### Your instructions
Your reply should be the entries, output word for word, with each picture omitted.

### Data to examine
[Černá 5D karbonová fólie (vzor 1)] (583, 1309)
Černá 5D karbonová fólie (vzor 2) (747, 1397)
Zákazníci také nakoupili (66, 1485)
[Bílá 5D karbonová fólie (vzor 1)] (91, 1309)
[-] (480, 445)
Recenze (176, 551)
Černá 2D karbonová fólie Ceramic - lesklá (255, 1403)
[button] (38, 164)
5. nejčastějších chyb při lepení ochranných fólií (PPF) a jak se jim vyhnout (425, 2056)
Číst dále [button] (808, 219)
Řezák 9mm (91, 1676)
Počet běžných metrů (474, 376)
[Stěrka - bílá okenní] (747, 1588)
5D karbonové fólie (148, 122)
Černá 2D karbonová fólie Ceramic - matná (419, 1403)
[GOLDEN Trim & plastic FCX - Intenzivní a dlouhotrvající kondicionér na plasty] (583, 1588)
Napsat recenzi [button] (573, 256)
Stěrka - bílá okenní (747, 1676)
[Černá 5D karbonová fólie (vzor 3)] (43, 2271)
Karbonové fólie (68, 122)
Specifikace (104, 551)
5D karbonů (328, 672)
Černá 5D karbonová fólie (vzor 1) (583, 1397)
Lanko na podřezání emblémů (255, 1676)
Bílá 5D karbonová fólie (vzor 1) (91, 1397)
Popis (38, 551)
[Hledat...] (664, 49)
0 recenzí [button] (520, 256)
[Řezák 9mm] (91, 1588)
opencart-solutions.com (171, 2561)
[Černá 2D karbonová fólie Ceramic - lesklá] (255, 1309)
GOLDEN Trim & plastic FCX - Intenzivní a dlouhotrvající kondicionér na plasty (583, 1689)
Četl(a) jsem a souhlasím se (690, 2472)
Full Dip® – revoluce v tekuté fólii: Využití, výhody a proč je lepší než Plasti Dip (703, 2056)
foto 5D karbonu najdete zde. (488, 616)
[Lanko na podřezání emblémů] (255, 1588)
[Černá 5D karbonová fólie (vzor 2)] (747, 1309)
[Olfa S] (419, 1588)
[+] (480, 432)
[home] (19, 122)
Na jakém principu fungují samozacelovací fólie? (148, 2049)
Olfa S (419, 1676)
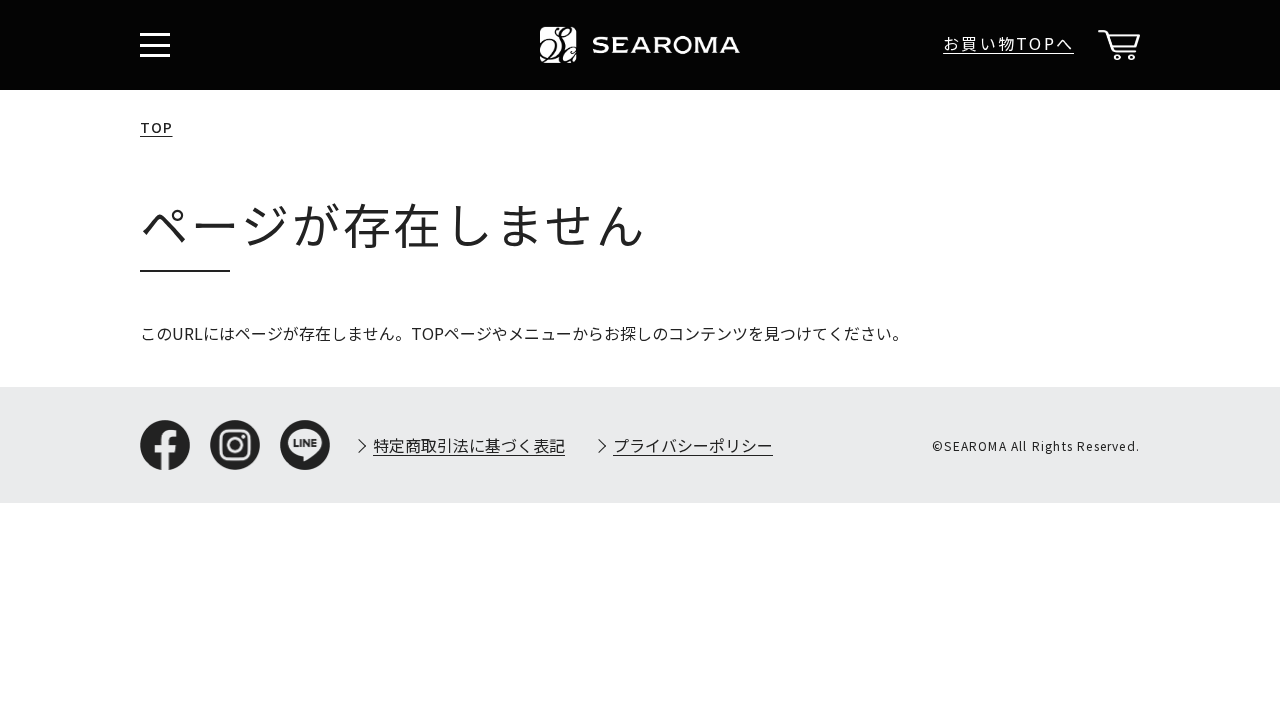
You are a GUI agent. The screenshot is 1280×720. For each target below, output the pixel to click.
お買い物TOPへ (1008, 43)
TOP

### Response
[Černá 5D karbonová fólie (vzor 1)] (583, 1309)
Černá 5D karbonová fólie (vzor 2) (747, 1397)
Zákazníci také nakoupili (66, 1485)
[Bílá 5D karbonová fólie (vzor 1)] (91, 1309)
[-] (480, 445)
Recenze (176, 551)
Černá 2D karbonová fólie Ceramic - lesklá (255, 1403)
[button] (38, 164)
5. nejčastějších chyb při lepení ochranných fólií (PPF) a jak se jim vyhnout (425, 2056)
Číst dále [button] (808, 219)
Řezák 9mm (91, 1676)
Počet běžných metrů (474, 376)
[Stěrka - bílá okenní] (747, 1588)
5D karbonové fólie (148, 122)
Černá 2D karbonová fólie Ceramic - matná (419, 1403)
[GOLDEN Trim & plastic FCX - Intenzivní a dlouhotrvající kondicionér na plasty] (583, 1588)
Napsat recenzi [button] (573, 256)
Stěrka - bílá okenní (747, 1676)
[Černá 5D karbonová fólie (vzor 3)] (43, 2271)
Karbonové fólie (68, 122)
Specifikace (104, 551)
5D karbonů (328, 672)
Černá 5D karbonová fólie (vzor 1) (583, 1397)
Lanko na podřezání emblémů (255, 1676)
Bílá 5D karbonová fólie (vzor 1) (91, 1397)
Popis (38, 551)
[Hledat...] (664, 49)
0 recenzí [button] (520, 256)
[Řezák 9mm] (91, 1588)
opencart-solutions.com (171, 2561)
[Černá 2D karbonová fólie Ceramic - lesklá] (255, 1309)
GOLDEN Trim & plastic FCX - Intenzivní a dlouhotrvající kondicionér na plasty (583, 1689)
Četl(a) jsem a souhlasím se (690, 2472)
Full Dip® – revoluce v tekuté fólii: Využití, výhody a proč je lepší než Plasti Dip (703, 2056)
foto 5D karbonu najdete zde. (488, 616)
[Lanko na podřezání emblémů] (255, 1588)
[Černá 5D karbonová fólie (vzor 2)] (747, 1309)
[Olfa S] (419, 1588)
[+] (480, 432)
[home] (19, 122)
Na jakém principu fungují samozacelovací fólie? (148, 2049)
Olfa S (419, 1676)
You are a GUI agent. The screenshot is 1280×720. For each target below, output the pixel to click.
お買い物TOPへ (1008, 43)
TOP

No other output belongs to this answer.